Why Torture Still Matters

Steve questioned the importance of torture in this election in our last thread.  I agree.  It is not on the radar screen, even though the Republicans have pledged to reverse Obama's ban on certain tortures.  And as several polls have shown, Bush's torture regime has succeeded in making torture more acceptable to American society.

But for me, torture is more than a policy debate.  It revealed the lack of core belief or morality in the conservative church--the very same church in which I was raised.


It is the "canary in the mineshaft," because unlike abortion, or wealth or slavery, or whatever other issue, torture has not been historically debated among Christians. Perhaps because Christians were often the target of torture in the ancient world, but there is no established Christian orthodoxy (that I know of) that finds torture acceptable. And I would suggest, that if we move back in time just a few decades, the people who shrug or defend torture now would not if the enemies looked different. As I have noted before, Ronald Reagan signed us into a treaty banning torture and no one denounced him when he did so. That was assumed to be basic American values. 

But Christianity has changed, and not for the better. This is not unique with me, but many have noted that the introduction of the so-called "moral voters" has politicized faith in a way that we hadn't seen in this country. Republicans, in my view, saw a group of people who were largely apolitical or disconnected from politics, but believed firmly, and decided to target them with social issues. 

In the beginning, those social issues fit within the religious framework of the conservative Christians (though you might be surprised to find out that protestants didn't mind abortion and even defended it strongly until around 1979). But feminism, gay rights, etc., proved a good way to make conservative Christian citizens into good and steady Republican voters. There was (and is) nothing inherently Christian about lower taxes or less government, but those have been combined into the moral values tent. 

Ok, so that worked for a while (even though I found it problematic at the time). But torture reveals something bigger than just a litmus test. It showed that conservative Christians were tribally conservative in a way that I didn't see. After all, had Clinton authorized torture, I suspect those same Christians would have seen that as proof of his immorality. But when one of their "tribe" authorized it, they backed it without even really thinking about it.  One of my Facebook friends defended torture almost explicitly because somehow Bush was on God's side.  The stupidity of that still stuns me.  As I told him, that is exactly how every goddamned tyrant justified torture.  

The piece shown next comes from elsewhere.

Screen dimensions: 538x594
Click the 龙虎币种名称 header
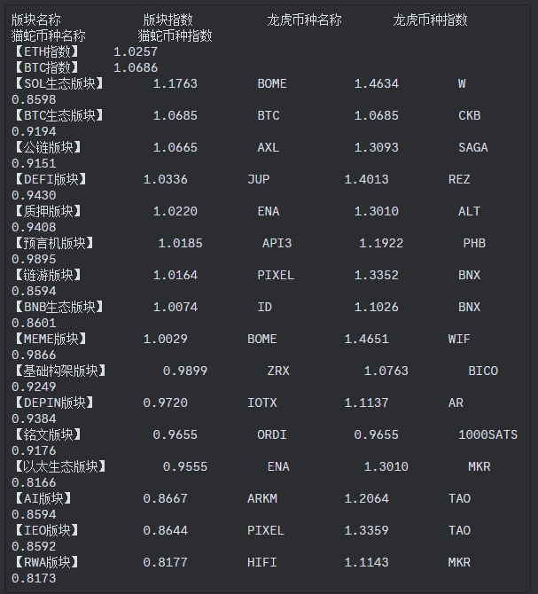(x=304, y=20)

It is that tribal connection that bothers me the most. It has changed the way these Bible-believing, Church-attending Christians process moral issues.  If the issue is a conservative issue (abortion, gays, dependency) my friends view it through a (supposedly) Christian lens.  But if the issue is labeled "liberal" they view it through Republican lens.   How did torture become a liberal issue? When it was Soviet agents torturing downed pilots, or Chinese communists torturing Christians, it certainly wasn't a liberal issue. It was a clear violation of human rights and of basic human morality.  But torture, the environment, poverty, science, death penalty, etc., are now "liberal" issues and so are discussed in the political context rather than the moral.  

And given the problematic reading of scripture in those deemed religious, even the readings of abortion and gays become Republican talking points more than theologically informed discussions.  Even lying has become a politically framed issue, where Mitt's constant lies are seen only as political issues, not religious.  The irony of these same people pushing the Ten Commandments would be funny if it didn't have such consequence.  

Torture may have faded from the news, but for me, it will always be the issue that revealed, at least for me, the conservative church's transformation from religious institution to political tribe.

2 comments:

steves said...

Very true. I certainly did not want to give the impression that I didn't think this was an important issue. It is. I am glad that you still blog about it. This is also a reason why I like Glenn Greenwald so much. He also writes about it, and other similar issue dealing with civil liberties.

Christians that are ok with torture need to take a serious look at their faith and why they think it is acceptable. I just don't see how it is, nor have I ever heard an argument that would justify it in the least.

Streak said...

And I didn't mean to imply that you didn't think torture was an issue, just that you were correct that it isn't big in this election.